When we talk about “public transportation in Miami,” we are of course referring to Miami-Dade County. The county runs the public transportation system, and the City of Miami accounts for a small fraction of the county’s population. It takes only a passing familiarity with Miami-Dade to see the difference between it and the cities with the great public transportation systems that TM so admires: most Miamians live in single-family houses with great big lawns, while the citizens of those cities live far more often in high-rises, mid-rises, townhouses, and rowhouses. In other words, the population density is higher. It’s a fact of life that the potential effectiveness of a public transportation system is proportional to density. Yes, increasing population density is a worthwhile goal. And yes, Miami 21 will move us in that direction.

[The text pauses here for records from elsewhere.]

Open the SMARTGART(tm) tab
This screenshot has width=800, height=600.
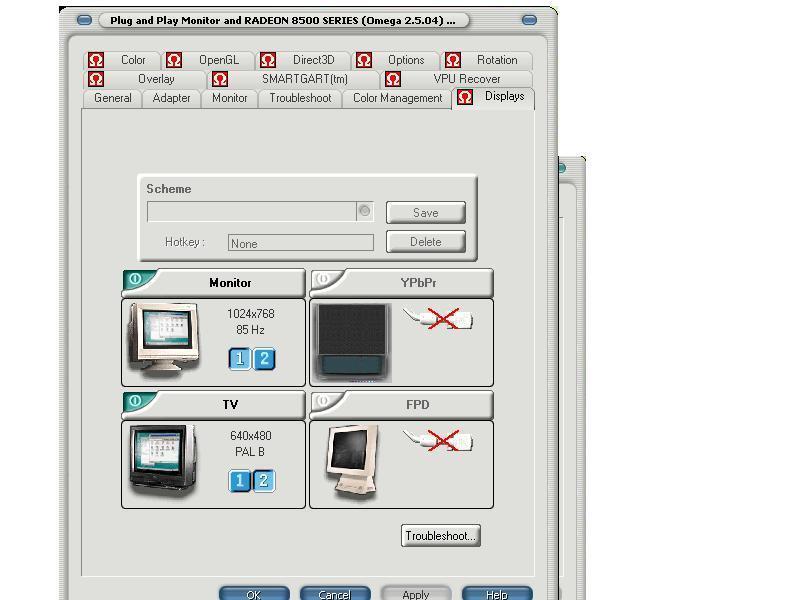[x=304, y=79]
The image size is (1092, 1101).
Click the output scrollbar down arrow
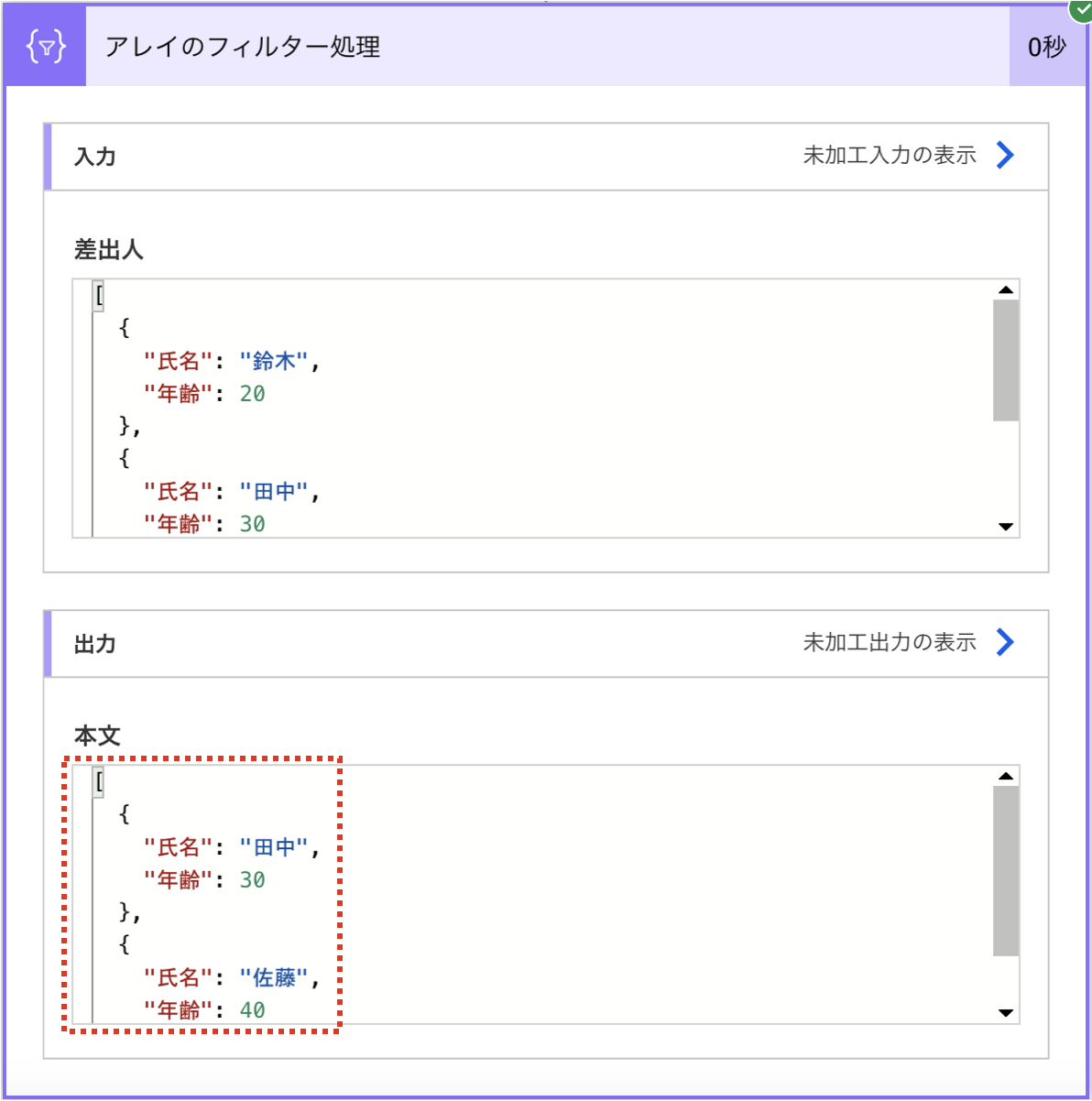(x=1006, y=1013)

But these changes happen slowly, and in the meantime the simple fact is that the overwhelming majority of Miamians, whether they live in the great suburbs of Miami Gardens of one of the new towers in downtown, have a car, need a car, and use a car everyday to commute and run practically all of their errands.

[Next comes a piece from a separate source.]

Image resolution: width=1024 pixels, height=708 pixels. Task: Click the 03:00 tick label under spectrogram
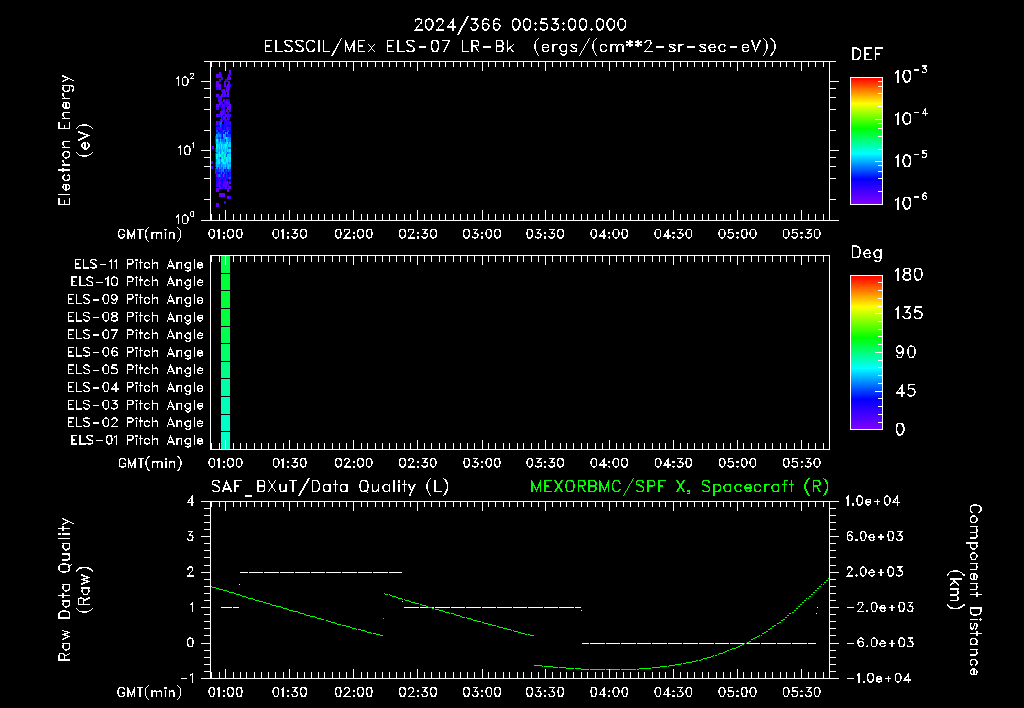[482, 234]
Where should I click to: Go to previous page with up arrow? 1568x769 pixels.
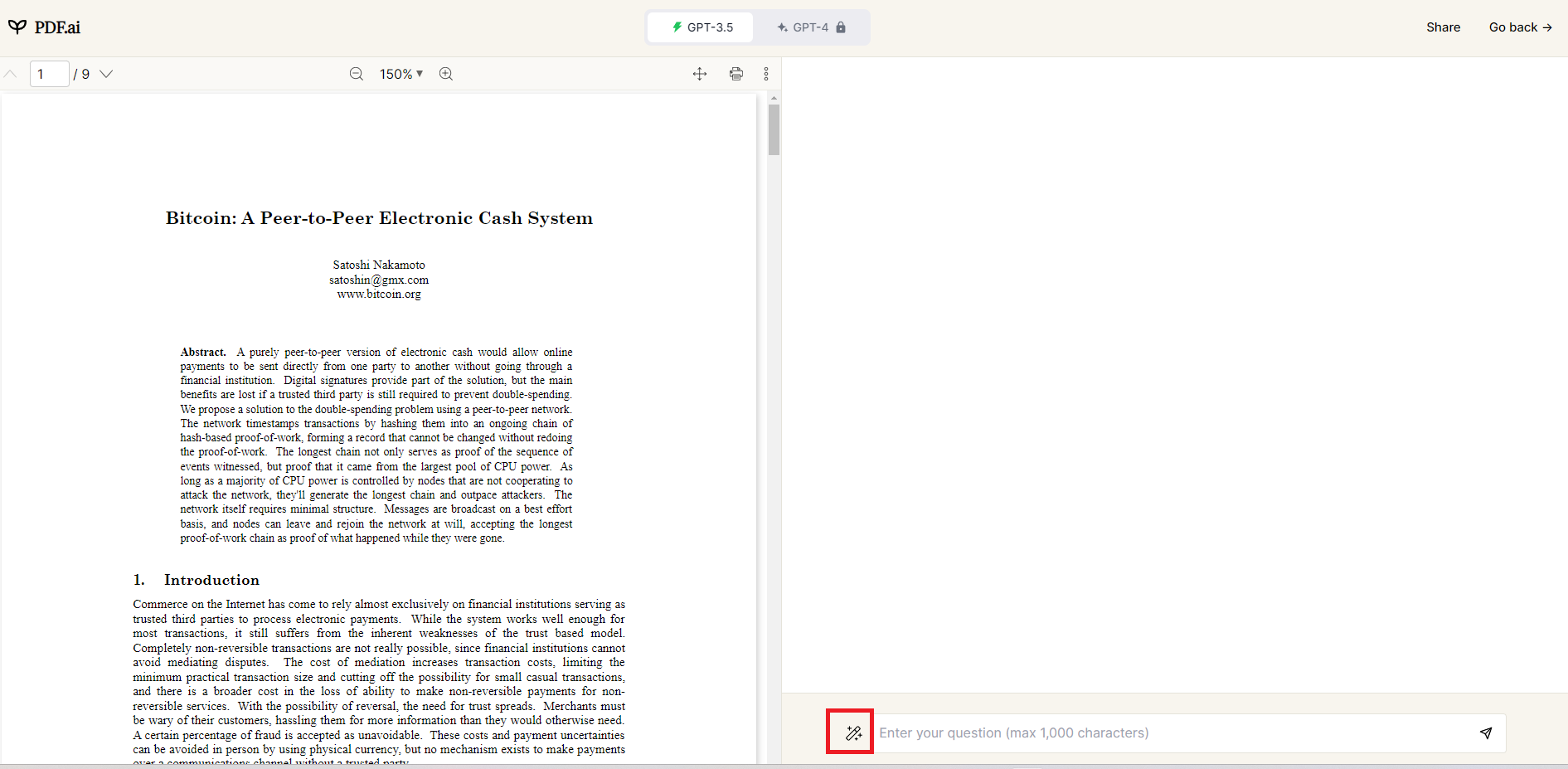(11, 74)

But furthermore, as those errands and commutes become easier to do with public transportation, the way to nudge the nice folks is make that public transportation more pleasant. To try to get them to switch by making driving more difficult is suicide for elected officials and inhumane for public professionals. I’d think it’d also be inadvisable for bloggers who want to change public opinion.

Sure, it’s fine to look at other cities, but let’s be realistic about how much they can “illuminate … Miami’s potential.” Miami is not going to have the public transportation system of Montreal any more then it’s going to suddenly grow a mountain. And the same goes for cycling in the city — last year I challenged TM to show me how a bike-rental system like the one that works relatively well in other cities would look in Miami. Nothing came of that because it wouldn’t work here for the same population density reasons. (And trust me, I know a thing or two about cycling in Miami.)

These situations will improve, and we should certainly work towards improving them, but it helps to be realistic about the time frame we’re talking about: when this happens, it’s on the scale of generations, not years or even decades. In the meantime let’s do what we can to make public transportation — and driving — easier and more pleasant.